Anthony O'Grady Lefroy (14 March 1816 – 21 January 1897), often known as O'Grady Lefroy, was an important government official in Western Australia before the advent of responsible government.

O'Grady Lefroy was born at Limerick, Ireland on 14 March 1816. He was the nephew of Thomas Langlois Lefroy (Chief Justice of Ireland and Jane Austen's youthful love). In 1842, at the age of 27, he migrated to Western Australia on board the Lady Grey. In 1847, Lefroy and his brother Gerald accompanied Alfred Durlacher in exploring the area that later became known as Gingin. Shortly afterwards, he purchased land at Walebing, where he was a pastoralist until retiring in favour of his son in 1873.

Lefroy was private secretary to Governor Charles Fitzgerald from 1843 probably until 1853, and again from 1854 to 1855. In 1851 he was Clerk to the Executive and Legislative Councils. In 1856, Lefroy was appointed Colonial Treasurer, and he would hold that position for over 30 years, until the advent of responsible government in December 1890. He did, however, spend portions of this period in England: he was in England in 1858, 1863–65, and 1868–71.

When Colonial Secretary of Western Australia Frederick Barlee took long service leave in July 1875, Lefroy was appointed acting Colonial Secretary. In December of that year he was appointed a member of the Western Australian Legislative Council. The following year he became a Justice of the Peace. When Barlee was posted to the British Honduras early in 1877, Roger Goldsworthy was appointed the new Colonial Secretary; Lefroy ceased to be acting Colonial Secretary and a member of the Legislative Council on 30 August 1877. The following year, he was made CMG.
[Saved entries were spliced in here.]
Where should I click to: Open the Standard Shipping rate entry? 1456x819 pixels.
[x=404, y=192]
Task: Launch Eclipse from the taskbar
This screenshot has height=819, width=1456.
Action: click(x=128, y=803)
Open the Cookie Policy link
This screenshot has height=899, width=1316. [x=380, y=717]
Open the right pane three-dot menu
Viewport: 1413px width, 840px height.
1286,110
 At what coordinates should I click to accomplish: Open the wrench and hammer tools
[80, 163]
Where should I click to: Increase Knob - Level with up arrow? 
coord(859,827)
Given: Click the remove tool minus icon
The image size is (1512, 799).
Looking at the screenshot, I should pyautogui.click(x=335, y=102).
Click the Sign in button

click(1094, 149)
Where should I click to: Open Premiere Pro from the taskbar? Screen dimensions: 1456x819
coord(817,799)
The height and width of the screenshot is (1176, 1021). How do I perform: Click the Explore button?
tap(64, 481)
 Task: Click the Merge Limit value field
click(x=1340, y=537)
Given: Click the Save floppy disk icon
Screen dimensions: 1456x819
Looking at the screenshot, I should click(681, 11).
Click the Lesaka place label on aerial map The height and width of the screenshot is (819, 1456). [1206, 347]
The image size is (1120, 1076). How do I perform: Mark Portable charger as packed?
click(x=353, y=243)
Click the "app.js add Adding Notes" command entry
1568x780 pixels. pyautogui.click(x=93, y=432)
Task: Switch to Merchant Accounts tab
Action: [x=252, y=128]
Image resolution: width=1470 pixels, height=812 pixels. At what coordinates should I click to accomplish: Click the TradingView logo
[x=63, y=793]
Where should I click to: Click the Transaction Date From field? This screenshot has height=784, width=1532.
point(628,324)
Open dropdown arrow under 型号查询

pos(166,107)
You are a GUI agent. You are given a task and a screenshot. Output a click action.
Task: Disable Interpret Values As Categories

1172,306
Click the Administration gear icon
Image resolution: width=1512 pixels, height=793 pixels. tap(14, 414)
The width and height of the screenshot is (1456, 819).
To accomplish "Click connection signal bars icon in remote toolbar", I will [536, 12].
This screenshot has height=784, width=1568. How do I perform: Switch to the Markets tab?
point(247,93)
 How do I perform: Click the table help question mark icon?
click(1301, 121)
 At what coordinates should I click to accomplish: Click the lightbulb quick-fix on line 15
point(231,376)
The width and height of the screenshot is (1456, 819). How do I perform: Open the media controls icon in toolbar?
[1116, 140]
O'Grady Lefroy's 30-year tenure as Colonial Treasurer ended on 29 December 1890 when John Forrest, Western Australia's first Premier, was sworn into the position. Lefroy retired to Perth, dying there on 21 January 1897. He was survived by his wife of 44 years Mary Bruce, and five children. One of his sons was Henry Lefroy, who would later become the 11th Premier of Western Australia.